Sinta Nuriyah, istri presiden ke-4 RI Abdurrahman Wahid yang juga hadir di acara itu, mengatakan, masyarakat sangat peduli dengan pemberantasan korupsi dan KPK. ”Presiden juga berkepentingan untuk memiliki pimpinan KPK yang berintegritas. Apabila lembaga korupsi memiliki integritas, kualitas pembangunan akan meningkat,” katanya.
Secara terpisah, sejumlah kelompok masyarakat sipil yang tergabung dalam Jaringan Anti Korupsi Yogyakarta, kemarin, di Yogyakarta, juga mengatakan, hasil seleksi pimpinan KPK akan mencerminkan komitmen Presiden pada pemberantasan korupsi.
Terkait hal itu, menurut Sekretaris Pusat Kajian Anti-Korupsi Universitas Gadjah Mada, Yogyakarta, Hazrul Halili, jika ada capim KPK yang diduga bermasalah, Presiden Jokowi hendaknya bersikap tegas dengan mengevaluasi hasil seleksi yang dilakukan panitia seleksi (pansel).
Mantan penasihat KPK, Suwarsono M, mengatakan, KPK merupakan lembaga negara yang unik. Pasti ada banyak pihak yang berusaha memengaruhi lembaga itu untuk melancarkan kepentingannya. Dalam kondisi seperti ini, KPK perlu tetap berdiri sebagai lembaga yang independen.
Oleh karena itu, kata Suwarsono, dibutuhkan langkah yang sangat hati-hati dalam memilih capim KPK. Bivitri Susanti, pengajar Hukum Tata Negara dari Sekolah Tinggi Ilmu Hukum Jentera, menyatakan, jika sosok yang kredibilitas dan integritasnya dipertanyakan sampai dipilih menjadi pimpinan KPK, patut diduga hal itu sebagai bentuk pelemahan terhadap lembaga tersebut.
Peneliti Pusat Studi Konstitusi Fakultas Hukum Universitas Andalas, Maulana Fajri Adrian, di Padang, berharap pansel lebih memperhatikan latar belakang para capim.
Uji publik
Kemarin, Pansel Capim KPK kembali menggelar uji publik dan wawancara yang diikuti tujuh capim.

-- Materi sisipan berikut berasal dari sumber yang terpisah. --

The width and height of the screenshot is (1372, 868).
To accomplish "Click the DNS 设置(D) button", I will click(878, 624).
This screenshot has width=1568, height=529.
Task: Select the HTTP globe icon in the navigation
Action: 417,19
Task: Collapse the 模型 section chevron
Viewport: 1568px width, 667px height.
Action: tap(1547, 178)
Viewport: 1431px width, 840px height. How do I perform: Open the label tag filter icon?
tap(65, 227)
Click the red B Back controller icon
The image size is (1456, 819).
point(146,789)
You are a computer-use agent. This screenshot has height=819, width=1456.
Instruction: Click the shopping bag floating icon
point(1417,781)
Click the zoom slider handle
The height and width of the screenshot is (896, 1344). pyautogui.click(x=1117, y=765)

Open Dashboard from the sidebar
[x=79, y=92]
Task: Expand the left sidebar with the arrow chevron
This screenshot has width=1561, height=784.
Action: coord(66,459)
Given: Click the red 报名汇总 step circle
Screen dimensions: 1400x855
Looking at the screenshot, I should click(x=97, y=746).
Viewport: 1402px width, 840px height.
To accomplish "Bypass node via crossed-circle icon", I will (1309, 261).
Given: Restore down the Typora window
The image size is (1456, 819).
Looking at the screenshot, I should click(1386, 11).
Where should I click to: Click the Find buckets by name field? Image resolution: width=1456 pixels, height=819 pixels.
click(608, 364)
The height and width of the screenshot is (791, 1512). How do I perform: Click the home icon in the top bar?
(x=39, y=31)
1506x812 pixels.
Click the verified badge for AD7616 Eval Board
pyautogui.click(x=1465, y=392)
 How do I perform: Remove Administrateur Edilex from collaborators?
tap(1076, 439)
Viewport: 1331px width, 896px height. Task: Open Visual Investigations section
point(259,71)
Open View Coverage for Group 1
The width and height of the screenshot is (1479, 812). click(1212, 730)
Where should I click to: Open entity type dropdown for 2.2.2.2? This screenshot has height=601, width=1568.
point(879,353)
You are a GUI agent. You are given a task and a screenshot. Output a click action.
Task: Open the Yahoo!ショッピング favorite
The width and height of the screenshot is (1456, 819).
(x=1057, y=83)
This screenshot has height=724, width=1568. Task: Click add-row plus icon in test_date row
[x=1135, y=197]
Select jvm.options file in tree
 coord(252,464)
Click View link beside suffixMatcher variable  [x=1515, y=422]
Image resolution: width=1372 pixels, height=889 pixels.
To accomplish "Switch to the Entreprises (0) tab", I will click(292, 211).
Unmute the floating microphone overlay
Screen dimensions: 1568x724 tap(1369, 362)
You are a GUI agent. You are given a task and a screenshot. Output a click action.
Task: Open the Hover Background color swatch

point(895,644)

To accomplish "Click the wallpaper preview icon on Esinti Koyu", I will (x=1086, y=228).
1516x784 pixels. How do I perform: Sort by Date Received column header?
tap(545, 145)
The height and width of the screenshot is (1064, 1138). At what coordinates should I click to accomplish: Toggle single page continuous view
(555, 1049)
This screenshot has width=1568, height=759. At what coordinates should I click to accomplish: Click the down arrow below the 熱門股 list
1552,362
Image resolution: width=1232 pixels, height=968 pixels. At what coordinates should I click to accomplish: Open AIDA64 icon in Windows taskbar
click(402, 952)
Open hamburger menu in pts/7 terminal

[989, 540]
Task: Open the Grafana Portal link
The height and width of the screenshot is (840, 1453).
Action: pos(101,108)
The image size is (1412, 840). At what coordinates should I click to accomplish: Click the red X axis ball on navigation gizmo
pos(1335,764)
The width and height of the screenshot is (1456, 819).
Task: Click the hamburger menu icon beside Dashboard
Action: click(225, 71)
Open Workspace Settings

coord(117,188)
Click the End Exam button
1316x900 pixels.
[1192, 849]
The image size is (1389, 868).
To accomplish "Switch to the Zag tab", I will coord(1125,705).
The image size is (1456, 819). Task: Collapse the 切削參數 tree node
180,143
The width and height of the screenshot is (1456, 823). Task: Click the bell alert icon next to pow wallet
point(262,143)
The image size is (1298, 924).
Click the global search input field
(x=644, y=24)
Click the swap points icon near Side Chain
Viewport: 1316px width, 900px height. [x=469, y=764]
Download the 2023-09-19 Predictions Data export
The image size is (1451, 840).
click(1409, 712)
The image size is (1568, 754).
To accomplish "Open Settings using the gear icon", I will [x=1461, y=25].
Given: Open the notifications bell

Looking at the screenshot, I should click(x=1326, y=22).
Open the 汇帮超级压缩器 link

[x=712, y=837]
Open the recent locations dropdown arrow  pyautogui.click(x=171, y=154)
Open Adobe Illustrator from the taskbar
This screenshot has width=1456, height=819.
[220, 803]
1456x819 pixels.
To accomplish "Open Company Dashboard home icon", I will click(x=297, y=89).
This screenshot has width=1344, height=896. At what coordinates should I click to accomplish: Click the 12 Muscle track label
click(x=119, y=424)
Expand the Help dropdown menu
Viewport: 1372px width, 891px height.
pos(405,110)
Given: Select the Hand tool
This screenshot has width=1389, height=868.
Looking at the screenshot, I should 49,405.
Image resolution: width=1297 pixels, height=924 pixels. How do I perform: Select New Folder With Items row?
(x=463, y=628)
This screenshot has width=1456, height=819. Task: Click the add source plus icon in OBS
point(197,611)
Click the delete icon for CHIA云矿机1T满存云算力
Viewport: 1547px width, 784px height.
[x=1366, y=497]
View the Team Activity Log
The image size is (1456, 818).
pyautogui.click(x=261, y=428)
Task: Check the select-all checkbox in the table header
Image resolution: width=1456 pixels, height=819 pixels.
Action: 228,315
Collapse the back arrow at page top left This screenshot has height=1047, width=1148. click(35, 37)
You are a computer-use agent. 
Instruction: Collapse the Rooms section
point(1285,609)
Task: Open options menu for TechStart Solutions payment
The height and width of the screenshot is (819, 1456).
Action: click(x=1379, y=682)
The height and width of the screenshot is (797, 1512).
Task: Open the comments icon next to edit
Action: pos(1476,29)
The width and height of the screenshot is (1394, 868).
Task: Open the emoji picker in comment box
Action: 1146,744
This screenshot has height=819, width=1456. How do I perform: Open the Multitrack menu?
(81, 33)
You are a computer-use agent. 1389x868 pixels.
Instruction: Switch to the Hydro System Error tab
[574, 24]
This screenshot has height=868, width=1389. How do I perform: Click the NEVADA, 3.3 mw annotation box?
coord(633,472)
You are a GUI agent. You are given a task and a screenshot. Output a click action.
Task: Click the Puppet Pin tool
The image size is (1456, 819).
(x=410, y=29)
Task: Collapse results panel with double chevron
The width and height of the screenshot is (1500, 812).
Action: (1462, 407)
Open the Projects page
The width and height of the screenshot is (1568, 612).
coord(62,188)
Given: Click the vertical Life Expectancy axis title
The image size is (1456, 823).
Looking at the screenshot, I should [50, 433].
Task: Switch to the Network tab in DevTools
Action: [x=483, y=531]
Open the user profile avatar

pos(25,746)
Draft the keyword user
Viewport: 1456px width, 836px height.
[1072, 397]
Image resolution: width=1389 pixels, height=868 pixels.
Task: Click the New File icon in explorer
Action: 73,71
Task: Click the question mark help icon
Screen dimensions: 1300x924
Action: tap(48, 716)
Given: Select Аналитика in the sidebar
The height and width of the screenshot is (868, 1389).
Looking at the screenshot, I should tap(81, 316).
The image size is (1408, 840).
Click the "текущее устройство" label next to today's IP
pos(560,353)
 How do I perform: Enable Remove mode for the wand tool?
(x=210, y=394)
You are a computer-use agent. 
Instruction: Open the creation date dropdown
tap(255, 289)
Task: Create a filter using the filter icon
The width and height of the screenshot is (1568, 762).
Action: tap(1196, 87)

Mereka adalah Direktur Tata Usaha Negara pada Jaksa Agung Muda Perdata dan Tata Usaha Negara Johanis Tanak; mantan Wakil Ketua Lembaga Perlindungan Saksi dan Korban Lili Pintauli Siregar; dosen Luthfi Jayadi Kurniawan; mantan jaksa Jasman Panjaitan; hakim tinggi Pengadilan Tinggi Denpasar Nawawi Pomolango; pegawai Kemenkeu Neneng Euis Fatimah; dan akademisi Nurul Ghufron.
Dalam uji publik itu, semua capim berkomitmen menerapkan ketentuan di UU Tindak Pidana Pencucian Uang ketika mengusut kasus korupsi jika mereka menjadi pimpinan KPK. Koordinasi, supervisi, serta sinergi dengan kejaksaan dan kepolisian juga menjadi agenda semua capim.
Hari ini, uji publik dan wawancara akan kembali digelar untuk enam capim. Setelah itu, Pansel Capim KPK akan berkumpul untuk menentukan 10 nama capim KPK yang akan diserahkan kepada Presiden. Presiden lalu menyerahkan para capim itu ke DPR untuk dipilih lima orang menjadi pimpinan KPK 2019-2023.